Ce document de trois pages - contre douze pages pour la circulaire Valls - redéfinit les critères de l’AES, une filière qui représente jusqu’à présent, chaque année, entre 30.000 et 35.000 régularisations de clandestins déjà présents sur le sol français. Le ministre de l’Intérieur préconise, désormais, une durée de séjour d’au moins sept ans - contre cinq ans précédemment - afin de pouvoir prétendre à ce titre de séjour. Selon la circulaire, « une durée de présence d’au moins sept ans constitue l’un des indices d’intégration pertinent ». Dans ses consignes, Bruno Retailleau demande également qu’un certain niveau d’intégration soit respecté et évalué pour l’AES : preuves d’une maîtrise de la langue française, socialisation, signature d’un contrat de respect des valeurs républicaines, mode de vie à la française… « Quand, au bout de plusieurs années, on ne parle pas français, c’est qu’on n’a pas produit d’effort », constate ainsi le ministre. La polygamie est proscrite.
Par ailleurs, « l’AES d’un étranger en situation irrégulière ne peut intervenir qu’en l’absence de menace à l’ordre public » et d’obligation de quitter le territoire français (OQTF), rappelle la circulaire. Bruno Retailleau demande, enfin, aux préfets « d’assortir systématiquement le refus de séjour d’une mesure portant obligation de quitter le territoire français ». Sur ce sujet des OQTF, dont le taux d’exécution reste toujours très bas (7 %), il espère que la nomination de Patrick Stefanini, chargé de nouer des accords bilatéraux, et la potentielle réécriture de la « directive retour » - qu’il surnomme la « directive de non-retour » - au niveau européen permettront de redresser la barre.
« Fermeté » est donc sans aucun doute le nouveau mot d’ordre, répété inlassablement par le ministre à chaque question. En ce qui concerne l’AES au titre du travail, le locataire de Beauvau demande ainsi aux préfets de faire preuve de « la plus grande fermeté » : vérifier l’effectivité du travail, l’insertion sociale, le respect de l’ordre public et des valeurs de la République. « On ne va pas régulariser ceux qui ont commis des infractions ou des délits sur le territoire », souligne-t-il.
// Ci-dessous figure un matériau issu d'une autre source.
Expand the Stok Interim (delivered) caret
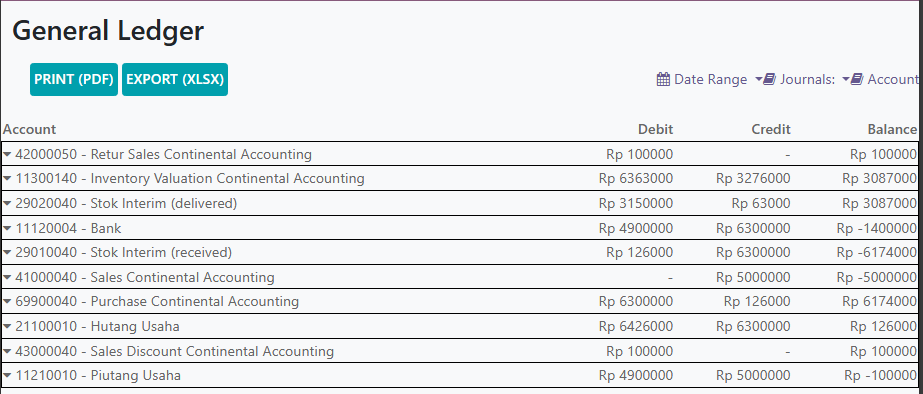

Une remarque pleine de bon sens…
Avec cette circulaire, le premier flic de France entend envoyer un message clair aux différentes filières d’immigration : « la voie de la régularisation est exceptionnelle ». « Sinon, on dit au monde entier, venez chez nous clandestinement ! Sinon, c’est un permis de frauder », conclut le ministre.